そんな和明さんの将来の夢は「会社員になること」だったという。

「僕は1960年代後半に小学生時代を過ごした。当時の男子の憧れの職業は、野球選手、宇宙飛行士、漫画家などだったから、“夢がない奴だ”と呆れられました」

家業には興味を全く持てなかったという。

「当時の運送業のドライバーは声が大きくて、どこか威圧的で幼心に怖かった。2つ下の弟は父や祖父の後を追い、“この会社、全部、おじいちゃんのものなの?”と言っていました。支配欲が強いんですよ。僕は凡庸だから勉強をしていました」

和明さんは勉強ができ、県内トップの進学高校から関東の国立大学に進学した。

「両親も大喜びでした。
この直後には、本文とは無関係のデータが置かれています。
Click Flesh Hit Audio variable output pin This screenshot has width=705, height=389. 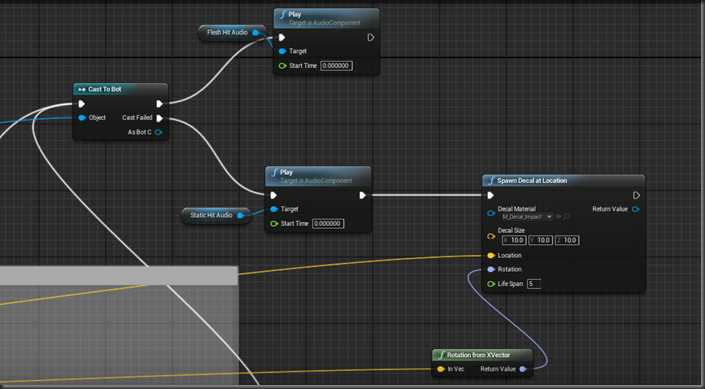255,32
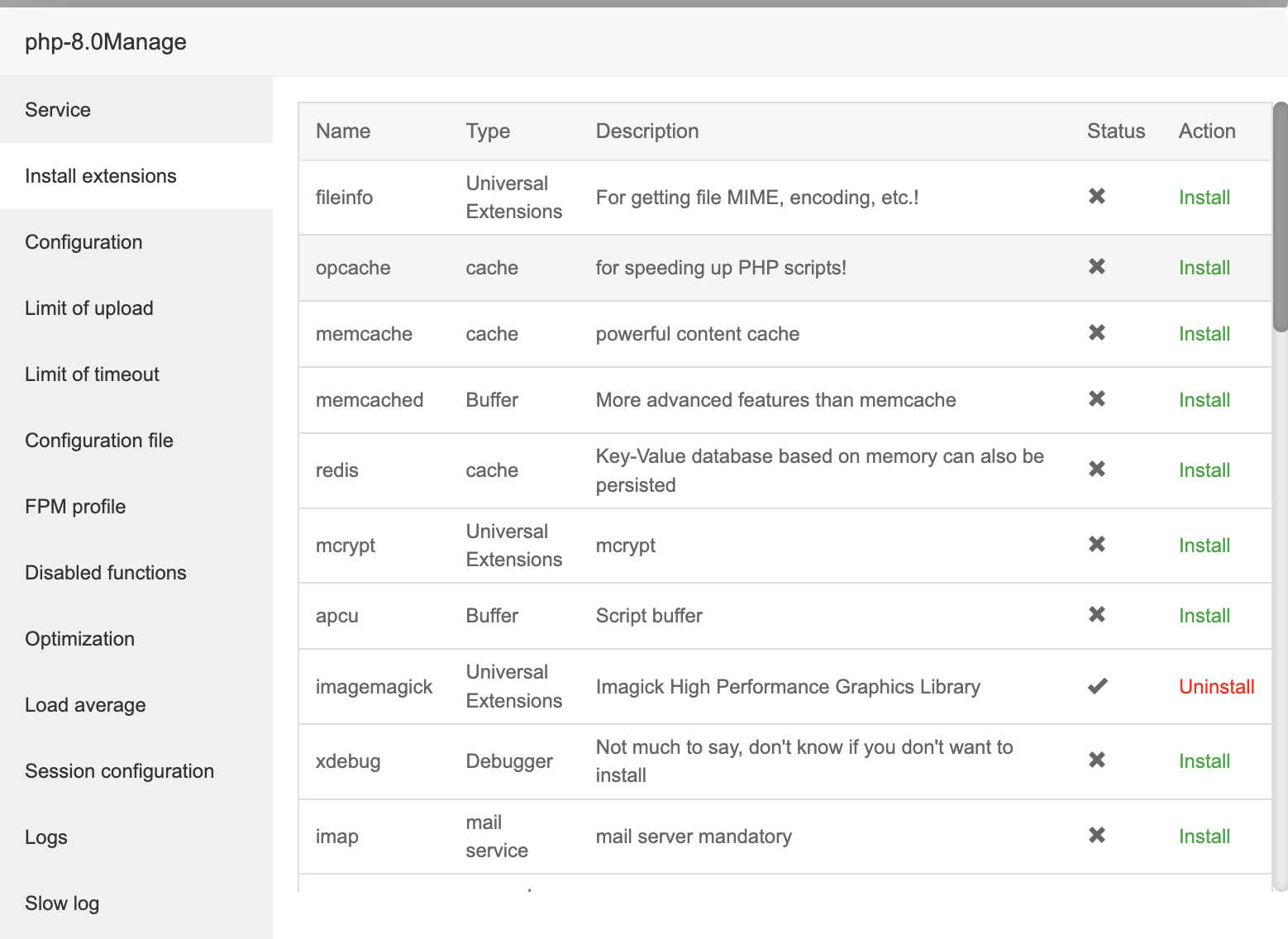This screenshot has width=1288, height=939.
Task: Uninstall the imagemagick extension
Action: (x=1216, y=687)
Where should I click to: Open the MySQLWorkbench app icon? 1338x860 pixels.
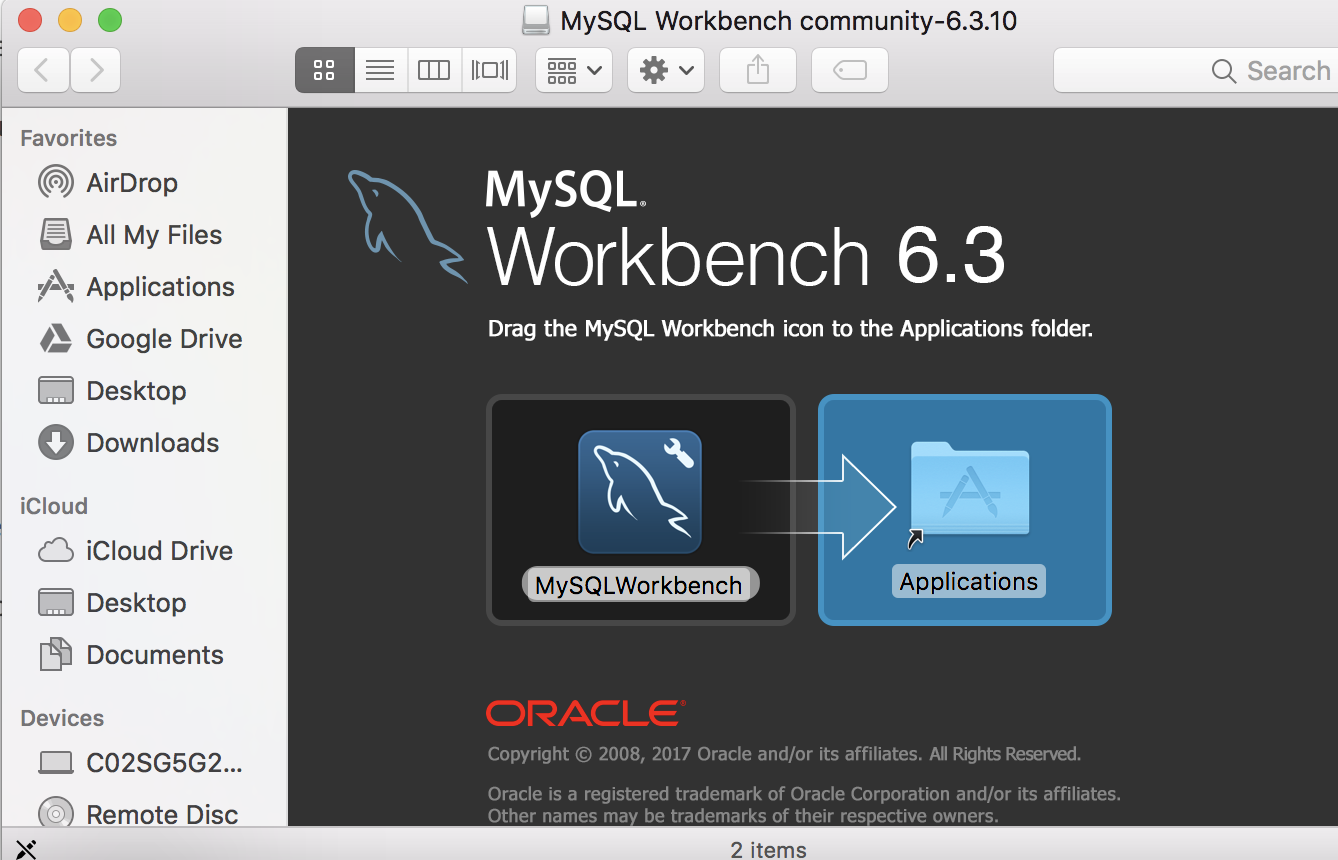pyautogui.click(x=640, y=490)
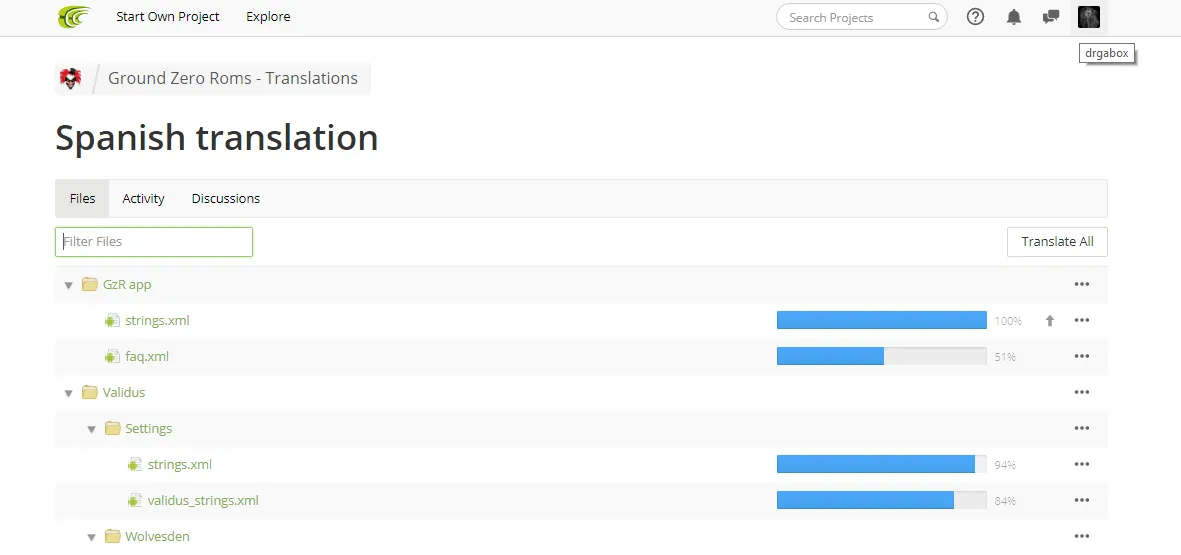Image resolution: width=1181 pixels, height=555 pixels.
Task: Open the help question mark icon
Action: point(975,17)
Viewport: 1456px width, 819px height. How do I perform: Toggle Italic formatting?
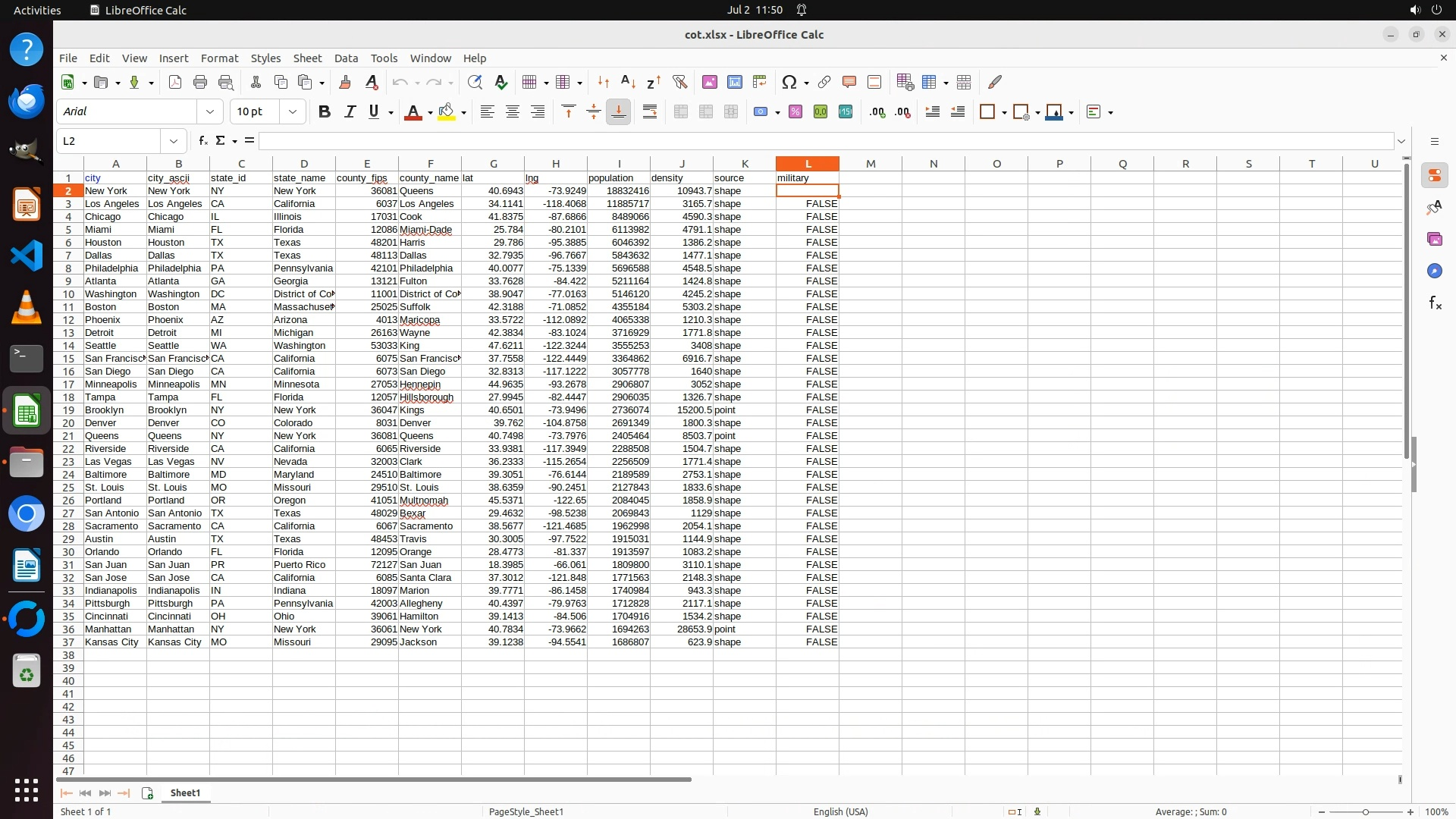pyautogui.click(x=350, y=111)
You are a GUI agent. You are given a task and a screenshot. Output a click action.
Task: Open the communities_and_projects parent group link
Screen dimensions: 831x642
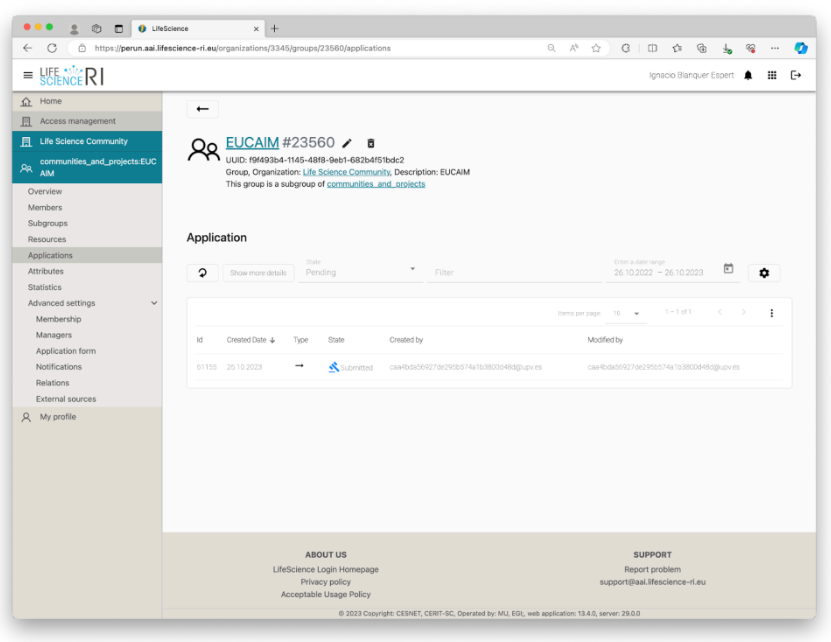coord(376,184)
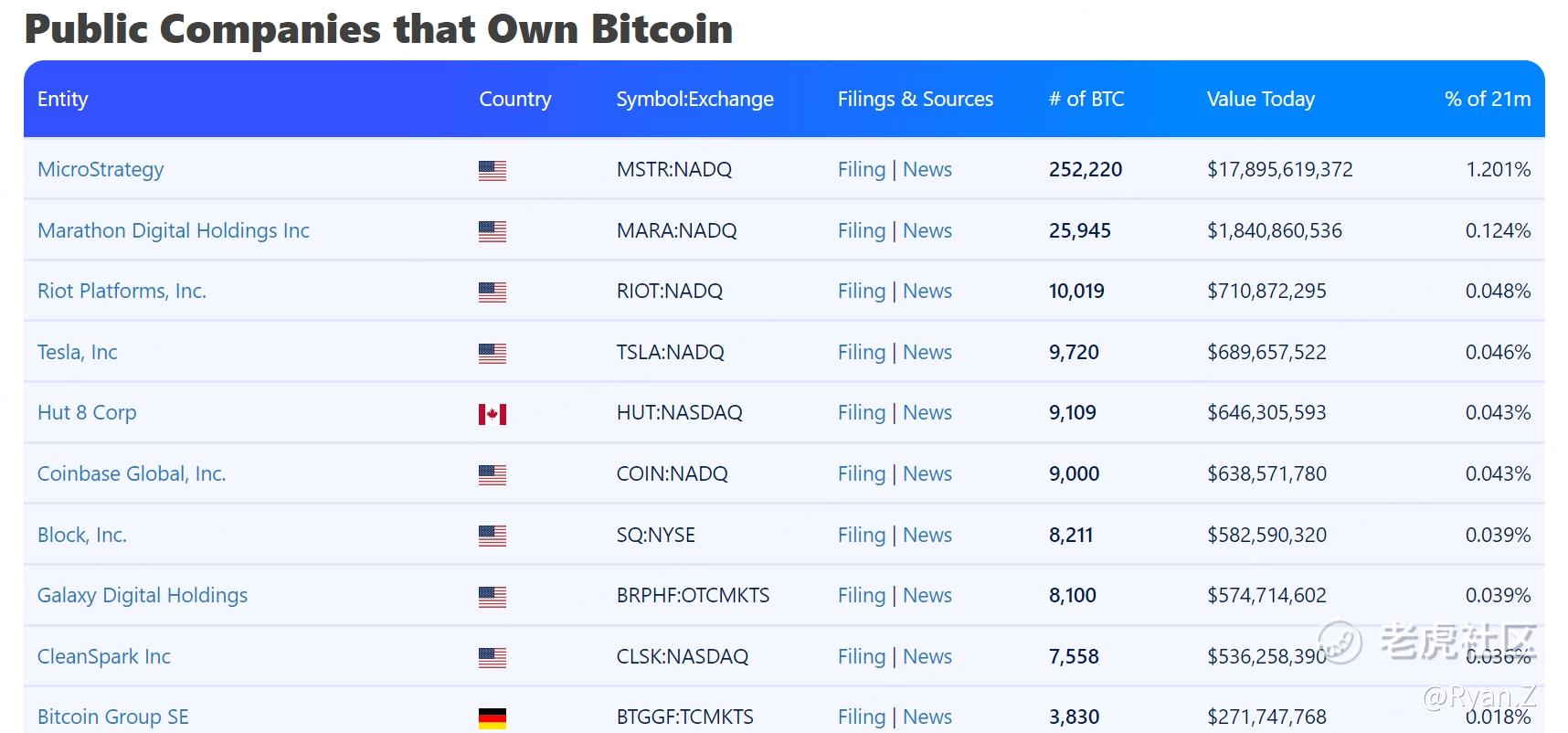This screenshot has height=733, width=1568.
Task: Click the US flag next to Coinbase Global
Action: click(493, 473)
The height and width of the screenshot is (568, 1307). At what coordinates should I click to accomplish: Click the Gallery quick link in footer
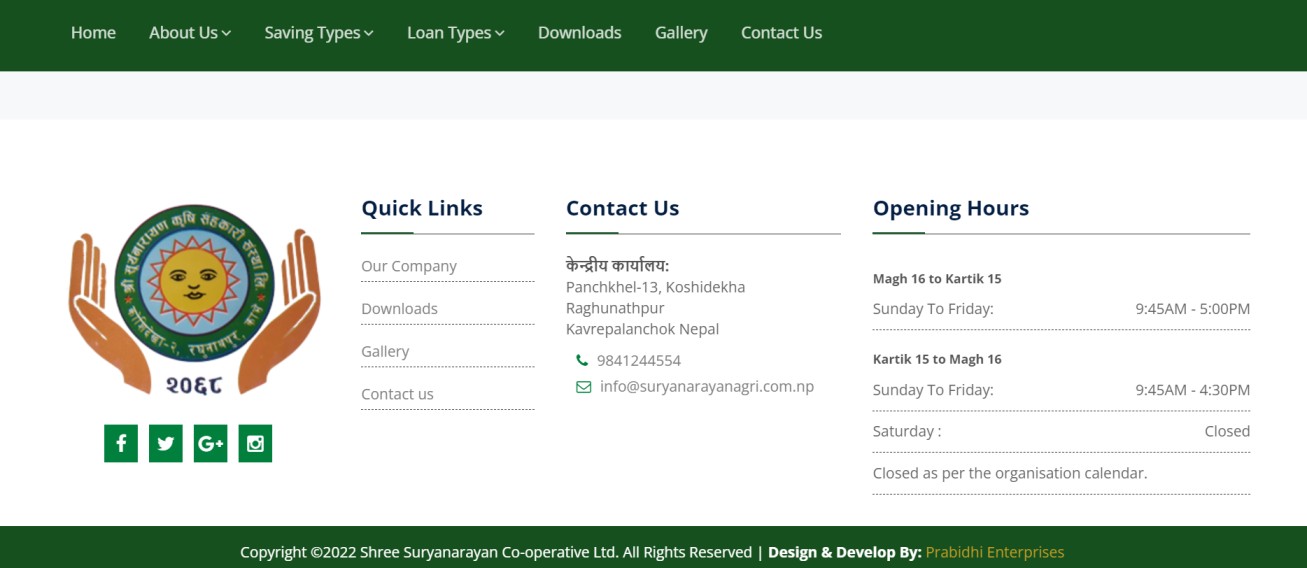point(385,351)

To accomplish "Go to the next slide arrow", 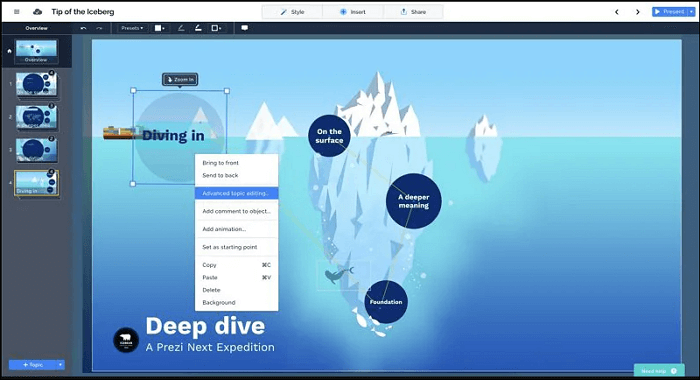I will tap(638, 12).
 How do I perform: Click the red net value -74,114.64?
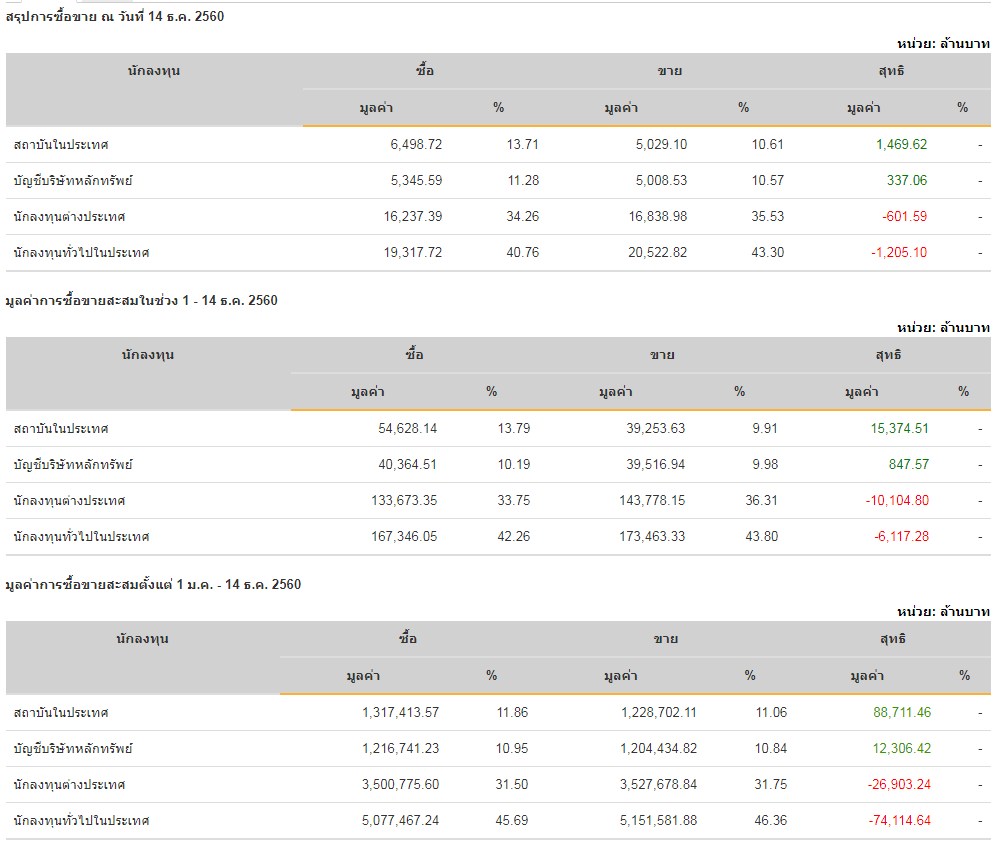click(x=900, y=820)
当時の勉強は、努力を持続させて、ひたすら反復作業をすれば合格できる。誰でもできるのに、みんななんでやらないんだろうと思っていました。ただ、東大に入る同級生は、“内臓の強度”のようなものが違った。僕はたまに遊んでしまうし、時々“何のために勉強するんだ?”と思ってしまっていた。でも、東大組は気の遠くなるような反復作業を嬉々としてやっていた。今、大谷翔平選手が大活躍しているけれど、彼もそういう人なんだろうと思います」

大学卒業後は、大手の金融関連会社に進み、結婚を機に環境関連のコンサル会社に転職。

「金融に行ったのは給料が高いから。特にやりたい仕事がなく、給料が高いところにしました。若手は当然、営業ですよ。僕は言われたことをその通りにやるのが得意だから、上司に言われた通りにやった。1日100本の営業電話をかけて、ビラ配って訪問して。そうしたらたちまちトップになって、20代で地方支社の支店長に。当時は2年で転勤になる。30歳で結婚したカミさんが“転勤は嫌だ”というから転職したんです」

転職先は大学の友人からの誘いに乗った。当時、工場排水や大気汚染など企業の公害が社会問題になっており、その解決を行なうプランを提案し続けたという。